> DATA IN THIS EXERCISE:
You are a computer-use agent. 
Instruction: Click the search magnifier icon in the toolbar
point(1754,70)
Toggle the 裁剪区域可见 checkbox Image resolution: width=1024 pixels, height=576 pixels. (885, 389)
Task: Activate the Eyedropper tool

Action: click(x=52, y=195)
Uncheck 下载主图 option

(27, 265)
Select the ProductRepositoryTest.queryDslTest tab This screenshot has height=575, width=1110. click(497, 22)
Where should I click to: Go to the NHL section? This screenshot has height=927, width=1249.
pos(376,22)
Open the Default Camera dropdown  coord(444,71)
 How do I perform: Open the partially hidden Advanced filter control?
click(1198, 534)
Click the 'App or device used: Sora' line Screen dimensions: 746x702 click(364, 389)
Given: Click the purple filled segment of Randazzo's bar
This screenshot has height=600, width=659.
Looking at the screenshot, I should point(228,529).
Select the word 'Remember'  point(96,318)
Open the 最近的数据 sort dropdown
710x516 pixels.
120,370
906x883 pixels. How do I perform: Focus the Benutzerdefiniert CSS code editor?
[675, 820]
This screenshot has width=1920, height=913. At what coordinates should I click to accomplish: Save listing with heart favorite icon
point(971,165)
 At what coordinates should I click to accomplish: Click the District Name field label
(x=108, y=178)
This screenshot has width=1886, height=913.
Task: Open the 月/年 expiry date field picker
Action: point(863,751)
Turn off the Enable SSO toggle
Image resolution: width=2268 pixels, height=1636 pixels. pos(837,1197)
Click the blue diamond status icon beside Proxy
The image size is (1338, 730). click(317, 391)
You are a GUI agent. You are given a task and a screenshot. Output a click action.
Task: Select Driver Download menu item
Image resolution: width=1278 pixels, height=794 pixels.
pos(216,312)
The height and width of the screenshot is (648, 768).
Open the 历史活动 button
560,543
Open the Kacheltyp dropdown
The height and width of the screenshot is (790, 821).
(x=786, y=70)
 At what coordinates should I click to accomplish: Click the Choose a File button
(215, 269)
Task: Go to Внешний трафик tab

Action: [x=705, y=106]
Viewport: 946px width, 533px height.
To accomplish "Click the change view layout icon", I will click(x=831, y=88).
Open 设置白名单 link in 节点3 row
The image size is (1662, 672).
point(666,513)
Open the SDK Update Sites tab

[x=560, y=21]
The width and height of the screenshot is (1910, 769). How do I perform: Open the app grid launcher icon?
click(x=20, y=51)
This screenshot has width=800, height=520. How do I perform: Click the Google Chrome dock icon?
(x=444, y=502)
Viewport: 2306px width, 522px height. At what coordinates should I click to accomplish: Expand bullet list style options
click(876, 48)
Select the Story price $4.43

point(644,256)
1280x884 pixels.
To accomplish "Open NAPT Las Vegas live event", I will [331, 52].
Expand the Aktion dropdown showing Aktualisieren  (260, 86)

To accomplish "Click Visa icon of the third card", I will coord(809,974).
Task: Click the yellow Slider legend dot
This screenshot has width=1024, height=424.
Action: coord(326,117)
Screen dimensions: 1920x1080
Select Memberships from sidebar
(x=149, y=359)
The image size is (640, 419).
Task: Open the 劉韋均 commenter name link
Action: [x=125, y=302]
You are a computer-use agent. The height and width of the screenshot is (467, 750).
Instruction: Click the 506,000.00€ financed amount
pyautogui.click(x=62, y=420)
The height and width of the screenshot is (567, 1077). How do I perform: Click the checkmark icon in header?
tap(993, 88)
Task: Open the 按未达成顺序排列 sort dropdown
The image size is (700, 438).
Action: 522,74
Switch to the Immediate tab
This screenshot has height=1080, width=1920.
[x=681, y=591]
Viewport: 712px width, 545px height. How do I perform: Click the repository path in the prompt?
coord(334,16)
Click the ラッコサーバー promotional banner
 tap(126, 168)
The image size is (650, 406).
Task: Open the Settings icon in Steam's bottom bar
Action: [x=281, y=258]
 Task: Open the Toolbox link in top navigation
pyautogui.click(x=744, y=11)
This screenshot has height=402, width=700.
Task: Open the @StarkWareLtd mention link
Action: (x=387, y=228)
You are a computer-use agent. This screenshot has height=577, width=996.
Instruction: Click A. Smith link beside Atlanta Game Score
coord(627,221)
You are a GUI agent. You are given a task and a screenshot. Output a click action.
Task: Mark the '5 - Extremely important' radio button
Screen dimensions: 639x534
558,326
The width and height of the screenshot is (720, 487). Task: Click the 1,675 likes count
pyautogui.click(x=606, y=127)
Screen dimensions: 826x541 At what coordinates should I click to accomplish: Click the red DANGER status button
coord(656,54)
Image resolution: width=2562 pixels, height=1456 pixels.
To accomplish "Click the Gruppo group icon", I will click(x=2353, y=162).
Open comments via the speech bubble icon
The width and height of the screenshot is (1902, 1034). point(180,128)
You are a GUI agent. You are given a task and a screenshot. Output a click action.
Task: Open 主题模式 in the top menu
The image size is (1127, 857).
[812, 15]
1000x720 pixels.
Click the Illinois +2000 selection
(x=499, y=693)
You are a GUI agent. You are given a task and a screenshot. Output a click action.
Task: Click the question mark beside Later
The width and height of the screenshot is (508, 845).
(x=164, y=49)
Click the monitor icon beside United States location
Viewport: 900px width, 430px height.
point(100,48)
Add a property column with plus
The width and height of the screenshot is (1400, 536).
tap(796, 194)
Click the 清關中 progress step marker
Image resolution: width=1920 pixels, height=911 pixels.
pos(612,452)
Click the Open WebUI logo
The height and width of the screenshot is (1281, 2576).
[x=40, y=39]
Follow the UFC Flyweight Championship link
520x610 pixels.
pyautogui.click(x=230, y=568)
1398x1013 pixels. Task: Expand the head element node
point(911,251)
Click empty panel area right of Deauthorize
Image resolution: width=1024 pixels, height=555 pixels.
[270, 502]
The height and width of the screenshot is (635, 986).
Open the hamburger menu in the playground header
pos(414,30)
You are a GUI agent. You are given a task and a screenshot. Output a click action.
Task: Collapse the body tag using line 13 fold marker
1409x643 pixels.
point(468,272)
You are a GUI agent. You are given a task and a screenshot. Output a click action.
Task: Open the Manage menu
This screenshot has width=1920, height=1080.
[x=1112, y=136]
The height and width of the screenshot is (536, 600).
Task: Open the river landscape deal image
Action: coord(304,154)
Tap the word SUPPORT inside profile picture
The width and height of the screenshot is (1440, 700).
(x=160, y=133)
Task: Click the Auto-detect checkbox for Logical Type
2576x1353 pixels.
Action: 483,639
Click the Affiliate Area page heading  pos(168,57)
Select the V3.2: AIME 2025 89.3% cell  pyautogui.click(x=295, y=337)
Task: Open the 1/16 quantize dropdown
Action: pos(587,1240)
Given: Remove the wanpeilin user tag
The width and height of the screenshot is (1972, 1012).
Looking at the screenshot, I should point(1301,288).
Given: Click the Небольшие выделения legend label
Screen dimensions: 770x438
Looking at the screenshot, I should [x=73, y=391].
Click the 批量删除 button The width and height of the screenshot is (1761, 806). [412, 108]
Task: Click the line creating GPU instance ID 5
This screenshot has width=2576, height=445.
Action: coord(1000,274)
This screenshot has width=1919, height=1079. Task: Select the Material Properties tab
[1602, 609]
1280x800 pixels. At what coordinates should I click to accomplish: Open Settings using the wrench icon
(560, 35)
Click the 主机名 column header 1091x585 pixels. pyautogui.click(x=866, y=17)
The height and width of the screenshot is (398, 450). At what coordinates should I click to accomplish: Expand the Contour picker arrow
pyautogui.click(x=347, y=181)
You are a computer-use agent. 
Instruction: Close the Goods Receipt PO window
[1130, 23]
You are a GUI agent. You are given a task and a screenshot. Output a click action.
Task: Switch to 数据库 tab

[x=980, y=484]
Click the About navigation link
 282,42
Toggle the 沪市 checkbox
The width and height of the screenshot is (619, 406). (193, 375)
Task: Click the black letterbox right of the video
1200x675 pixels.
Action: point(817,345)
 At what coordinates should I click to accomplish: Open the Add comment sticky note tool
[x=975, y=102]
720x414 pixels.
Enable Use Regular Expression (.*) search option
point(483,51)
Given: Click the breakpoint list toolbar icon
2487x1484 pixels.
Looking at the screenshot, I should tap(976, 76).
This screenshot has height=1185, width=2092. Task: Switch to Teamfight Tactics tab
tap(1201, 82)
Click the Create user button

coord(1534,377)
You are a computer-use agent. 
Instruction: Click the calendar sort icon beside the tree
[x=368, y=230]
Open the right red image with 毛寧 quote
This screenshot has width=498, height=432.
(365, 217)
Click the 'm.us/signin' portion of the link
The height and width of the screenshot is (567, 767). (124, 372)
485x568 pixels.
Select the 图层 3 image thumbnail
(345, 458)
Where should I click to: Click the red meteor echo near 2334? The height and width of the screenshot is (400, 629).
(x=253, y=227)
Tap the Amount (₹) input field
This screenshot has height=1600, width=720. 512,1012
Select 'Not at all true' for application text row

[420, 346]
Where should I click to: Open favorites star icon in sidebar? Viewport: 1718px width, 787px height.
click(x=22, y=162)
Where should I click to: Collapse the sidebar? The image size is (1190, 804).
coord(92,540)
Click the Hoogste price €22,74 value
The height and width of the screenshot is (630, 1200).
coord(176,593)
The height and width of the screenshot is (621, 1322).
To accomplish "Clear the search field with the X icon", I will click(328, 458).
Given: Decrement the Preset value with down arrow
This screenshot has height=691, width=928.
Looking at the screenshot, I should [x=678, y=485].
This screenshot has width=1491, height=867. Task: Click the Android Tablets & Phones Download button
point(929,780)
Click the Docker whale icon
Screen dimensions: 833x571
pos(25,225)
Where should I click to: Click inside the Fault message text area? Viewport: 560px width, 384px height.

> TASK PROMPT:
Transcribe the lines exactly as they appear, starting with the line that contains "485x568 pixels." and ending with the line that contains "Looking at the screenshot, I should [x=678, y=485].", including both.

> RESPONSE:
485x568 pixels.
Select the 图层 3 image thumbnail
(345, 458)
Where should I click to: Click the red meteor echo near 2334? The height and width of the screenshot is (400, 629).
(x=253, y=227)
Tap the Amount (₹) input field
This screenshot has height=1600, width=720. 512,1012
Select 'Not at all true' for application text row

[420, 346]
Where should I click to: Open favorites star icon in sidebar? Viewport: 1718px width, 787px height.
click(x=22, y=162)
Where should I click to: Collapse the sidebar? The image size is (1190, 804).
coord(92,540)
Click the Hoogste price €22,74 value
The height and width of the screenshot is (630, 1200).
coord(176,593)
The height and width of the screenshot is (621, 1322).
To accomplish "Clear the search field with the X icon", I will click(328, 458).
Given: Decrement the Preset value with down arrow
This screenshot has height=691, width=928.
Looking at the screenshot, I should [x=678, y=485].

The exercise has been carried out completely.